_TEXT SECTION_
Bloomin trippy

• Artist Natalie Blom

IN a sort of modern day alchemy, local artist Natalie Blom dunks her photos in potions containing mie goreng, brick dust and perfume to create unpredictable and slightly psychedelic art.

Known as “film soak”, it involves submerging a roll of negative film in different liquids to achieve strange colour shifts and distortions.

The end result is psychedelic and grainy, and the photos in her exhibition Everyday Alchemy have the look of experimental 1960s films like Blow-Up and Easy Rider.

“The thing I enjoy the most about film soaking is severe colour shifts so I do try to get a strong result which often does feel very psychedelic,” Blom says.

“I enjoy the effects because they speak to the very chemical process which is inherent to the photographic medium.

“Now that I have been using this technique for a while, I can give a summation of what I think the results will be like, but there are always surprises.

“[Early on] I managed to have an entire roll of film have the emulsion slide right off by using too much hair developer!”

Sometimes Blom will submerge the film in materials related to the subject matter – she recently used brick dust from the Belmont kiln towers she photographed and plant materials for an exhibition on WA flora.

_DATA PROVIDED_
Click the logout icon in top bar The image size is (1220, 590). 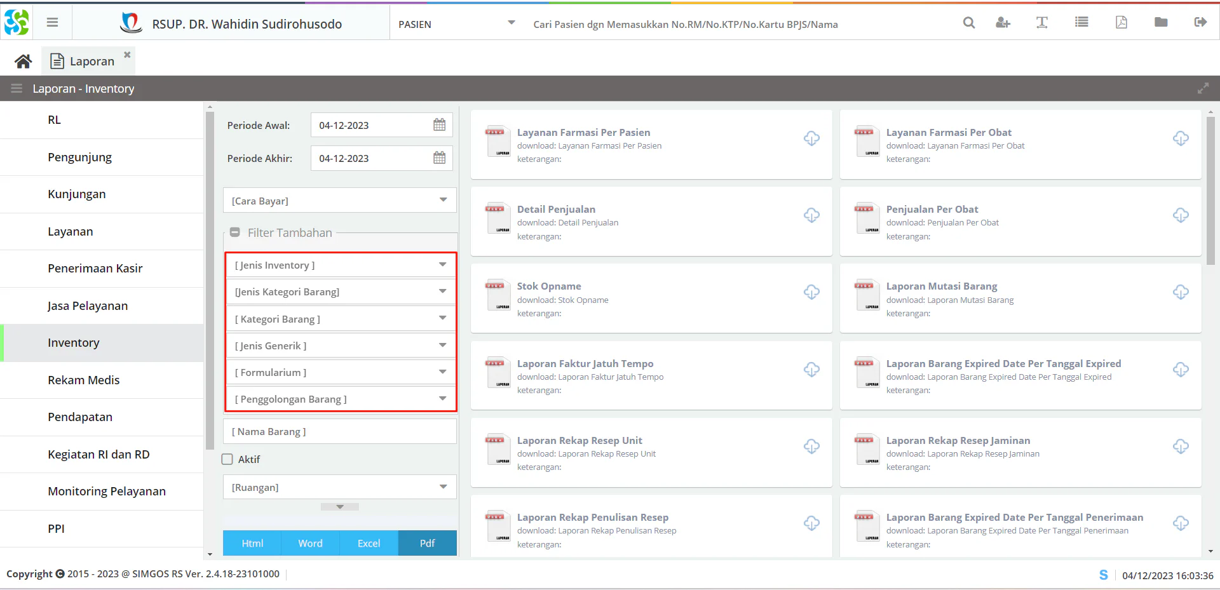click(1200, 23)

_TASK STATEMENT_
Keep writing the article on Natalie Blom's film-soaked photographs, starting after its last sentence. The material comes from a separate source and has no connection to the article on Natalie Blom's film soaking.

_TASK OUTPUT_
“Things which are very acidic or very alkaline work well, but you have to be careful in how long they are left in there as they can corrode the film canister or eat the emulsion off the film entirely,” she says.

“I use vinegar and perfume regularly, plus cleaning products or hand soap. 

“By photographing local flora on film and then soaking those rolls with plant materials, the natural environment and the plants themselves were providing interventions into the artwork.”

Like many other recent exhibitions, Blom’s art was borne out of boredom during the early days of the pandemic.

“I was riding my bike a lot for exercise and to clear my head along the Tonkin Highway bike path, which is a bit boring,” she says.

“It was these mundane views of power lines and street lights that got me experimenting with soaking to bring a level of chance, risk and interest into these images. Because the images were of things I could easily rephotograph, I was more willing to take more risks with the mixes I was making for soaking.”

Accompanying the photos in the exhibition is a trippy stop-animation movie made from a soaked roll of film, and a mysterious and slightly sinister sculpture.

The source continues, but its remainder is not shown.